Aim 1:
Print a passage from the thesis-writing guide verbatim, starting at the words "The review should" and ending after the words "for the study.".
Aim 2:
Where does the thesis-writing guide say key terms are ideally found?

Given passage:
— START —
It should reflect on knowledge creation, as well as on technological or socio-economic value to the community. Operational Definitions of Key Terms This gives the definitions of major terms as they are used in the study. Key terms are ideally found in the research title, research instrument and other parts of the study where the terms need to be operationally defined in this section. CHAPTER TWO REVIEW OF RELATED LITERATURE Introduction This gives a short introduction on the coverage of this chapter. Concepts, Ideas, Opinions From Authors/ Experts
This section deals with the analysis of the literature related to the subject of the study with the objective of seeing the concepts, ideas and opinions of scholars/experts. The review must be focused on the study variables by reviewing literature under the sub-themes which synchronize with the research objectives or questions or hypothesis. It should show relationships identified by previous researchers. When the literature review is so structured it would be easy when discussing the researcher's findings to relate and compare these findings with previous findings in the reviewed literature.
The review should identify the gaps existing in literature and specify the ones that the research will focus on. Proper citations/end noting must also be reflected. Theoretical Perspectives This should discuss the theory to which the study is based (one for each independent and dependent variable or combined). One or more theories may need to be discussed in this section if the topic is a well-researched area with various antecedents before arriving at a theory or synthesis of two or more theories that will serve as the pivot for the study.
— END —
Material shown:
— START —
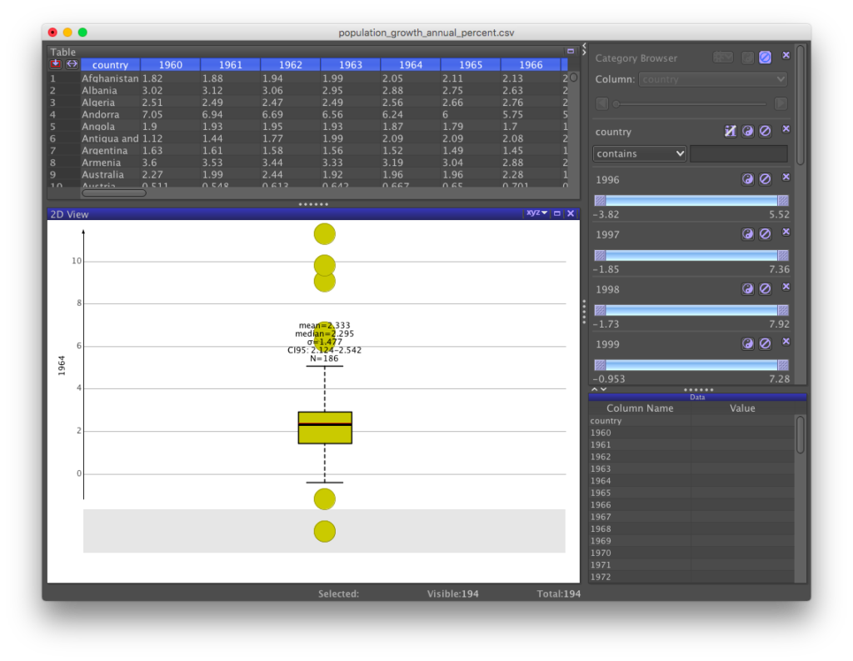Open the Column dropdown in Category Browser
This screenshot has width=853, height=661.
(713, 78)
— END —
— START —
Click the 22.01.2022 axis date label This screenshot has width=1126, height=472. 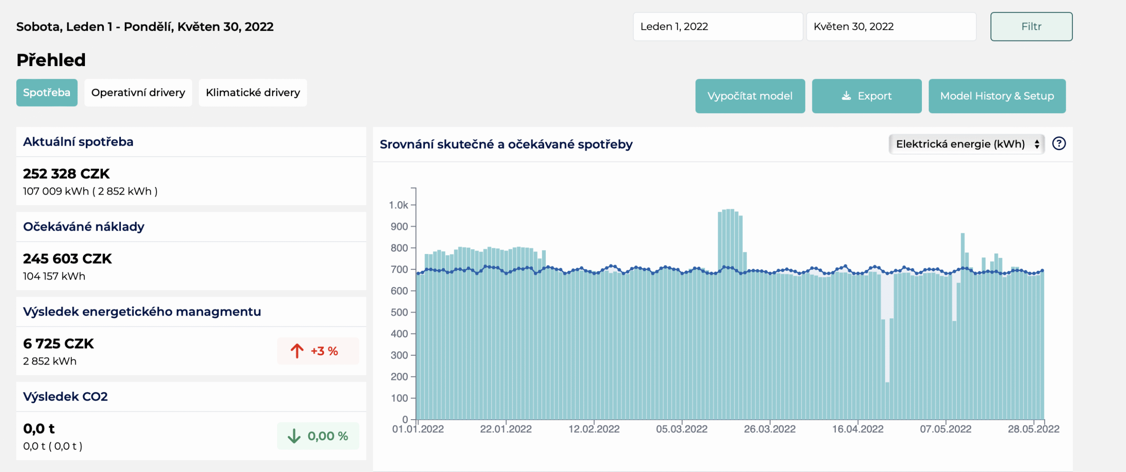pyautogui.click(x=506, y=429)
— END —
Exercise solution 1:
The review should identify the gaps existing in literature and specify the ones that the research will focus on. Proper citations/end noting must also be reflected. Theoretical Perspectives This should discuss the theory to which the study is based (one for each independent and dependent variable or combined). One or more theories may need to be discussed in this section if the topic is a well-researched area with various antecedents before arriving at a theory or synthesis of two or more theories that will serve as the pivot for the study.

Exercise solution 2:
In the research title, the research instrument and other parts of the study.